* **KUTIPAN DOKUMEN**:

Toleransi Kerukunan Umat Beragama di Kota Kediri Tinggi
satuwarta.id – Kelenteng Tjoe Hwie Kiong Kediri telah mengumumkan tidak melaksanakan peringatan Imlek tahun 2021 untuk menghindari kerumunan pada masa pandemi. Peringatan Imlek kerap kali bukan hanya milik umat Konghucu namun juga diikuti oleh masyakat umum di Kota Kediri. Toleransi kerukunan umat beragama di Kota Kediri termasuk kategori tinggi yaitu di angka 3,91.
Survei indeks toleransi keberagaman umat beragama tahun 2019 di Kota Kediri menunjukkan kenaikan dari 3,76 (tahun 2018) menjadi 3,91 kategori tinggi. Pembacaan angka indeks tersebut tinggi untuk angka 3,4-4,1 dan sangat tinggi untuk angka 4,2-5,0. Indeks toleransi beragama dengan parameter nilai toleransi (3,82), nilai kesetaraan (4,04 kategori sangat tinggi), dan nilai kebijakan yang sangat tinggi yaitu 4,03.
Hal tersebut mencerminkan bahwa masyarakat Kota Kediri memiliki toleransi yang sangat tinggi antar umat beragama. Menurut data BPS Kota Kediri, mayoritas penduduk Kota Kediri beragaman Islam (91,56%). Sedangkan untuk Kristen 5,71%, Katholik 2,22%, dan Budha 0,40% selebihnya beragama Hindu, Khonghucu dan lainnya.
“Keberagaman yang ada di Kota Kediri cukup baik dan toleransi antarumat beragama cukup terjaga dan sudah terbukti selama ini bahwa Kota Kediri aman dan kondusif,” kata Prajitno Sutikno, FKUB Khong Hu Cu, Kepada Kantor Berita satuwarta.id, Jumat (12/2).

(Entri koleksi)
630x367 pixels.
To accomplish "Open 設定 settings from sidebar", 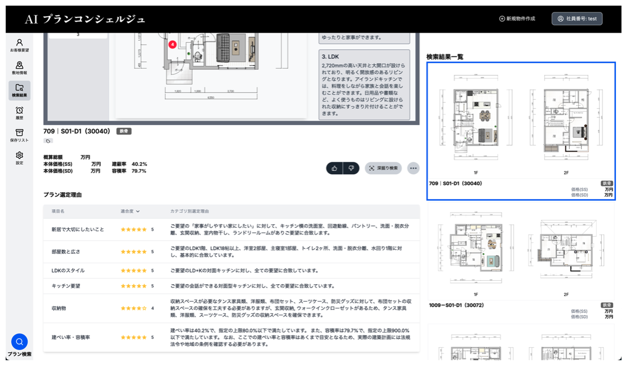I will pyautogui.click(x=19, y=158).
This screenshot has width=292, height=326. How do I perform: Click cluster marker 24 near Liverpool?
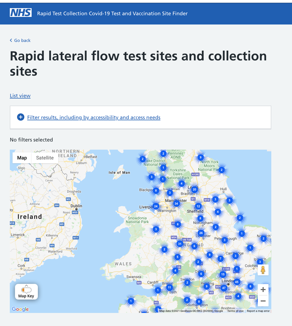[156, 206]
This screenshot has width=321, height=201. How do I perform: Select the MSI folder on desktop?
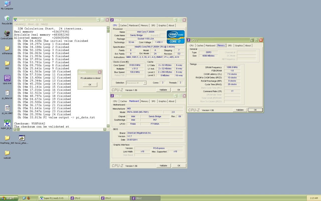(7, 63)
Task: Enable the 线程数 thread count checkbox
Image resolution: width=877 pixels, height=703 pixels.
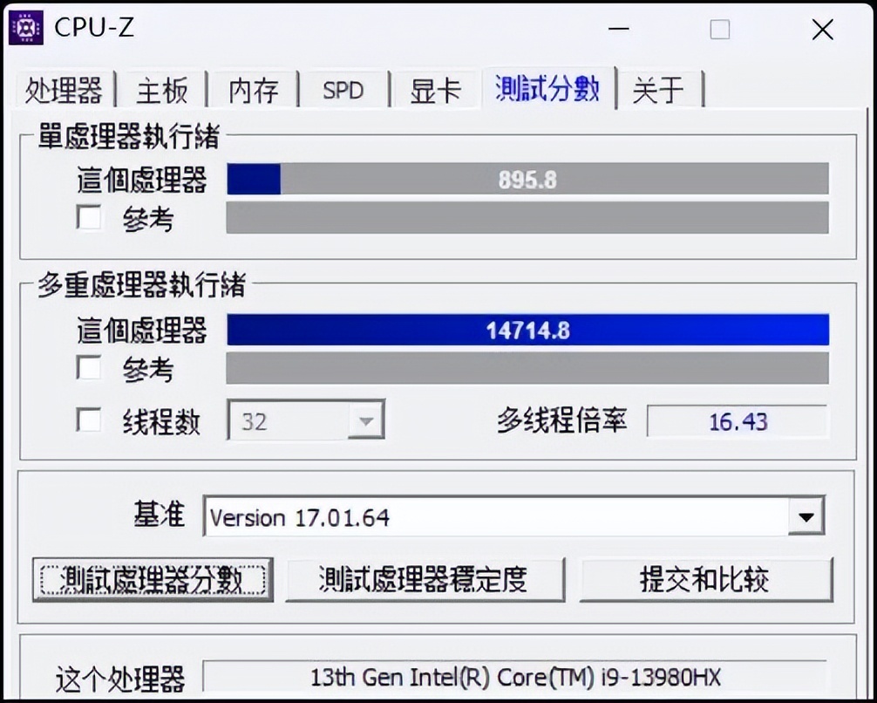Action: (88, 420)
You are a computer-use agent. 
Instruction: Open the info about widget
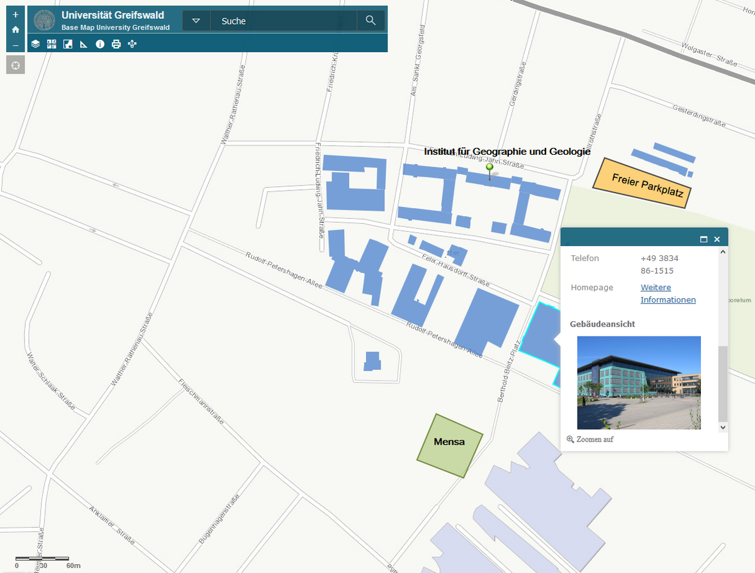[99, 44]
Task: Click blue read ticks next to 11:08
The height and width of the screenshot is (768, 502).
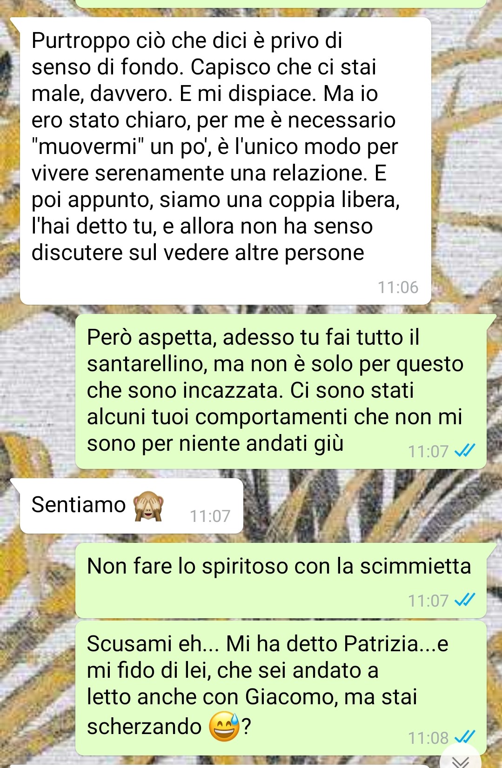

* **SOAL DAN LATIHAN**:
**a)** Dari berita tentang toleransi di Kota Kediri, sebutkan setiap agama yang persentase penganutnya tercantum beserta angka persentasenya.
**b)** Jawablah pertanyaan berikut berdasarkan berita tentang toleransi di Kota Kediri.
(i) Berapa angka indeks toleransi Kota Kediri pada tahun 2018?
(ii) Rentang angka berapa yang dibaca sebagai kategori sangat tinggi?
(iii) Siapa yang dikutip pernyataannya, dan ia mewakili FKUB apa?
**c)** Teruskan berita tentang toleransi di Kota Kediri, dimulai dari bagian sesudah kalimat terakhirnya.

* **KUNCI JAWABAN**:
**a)** Islam 91,56%; Kristen 5,71%; Katholik 2,22%; Budha 0,40%.

**b)**
(i) 3,76.
(ii) 4,2–5,0.
(iii) Prajitno Sutikno, FKUB Khong Hu Cu.

**c)**
Dalam mengambil kebijakan, terlebih dalam masa pandemi, Walikota Kediri sering melibatkan tokoh lintas agama di Kota Kediri. Mulai dari kebijakan tentang peribadatan sampai pada pernikahan untuk mencegah penyebaran virus Covid-19 selalu berkoordinasi dengan PAUB PK (Persepsi Paguyuban Antar Umat Beragama Penghayat Kepercayaan), FKUB (Forum Kerukunan antar Umat Beragama) dan PaLM (Paguyuban Lintas Masyarakat) Kota Kediri.
Walikota Kediri, Abdullah Abu Bakar pernah menyampaikan bahwa saat ini zamannya kolaborasi, kemajuan pembangunan kota dilaksanakan bersama berbagai elemen. keberagaman merupakan aset yang harus dijaga, sehingga kebersamaan ini harus dirajut bersama-sama.
Apabila terdengar isu-isu yang mengarah isu SARA maka harus segera dilaksanakan klarifikasi atau cek kebenaran isu. Apalagi pada era media sosial, informasi yang membanjir dan terkadang tidak terverifikasi. Harapannya, umat beragama tidak mudah terjebak berita hoax yang memecah kerukunan yang sudah terjalin.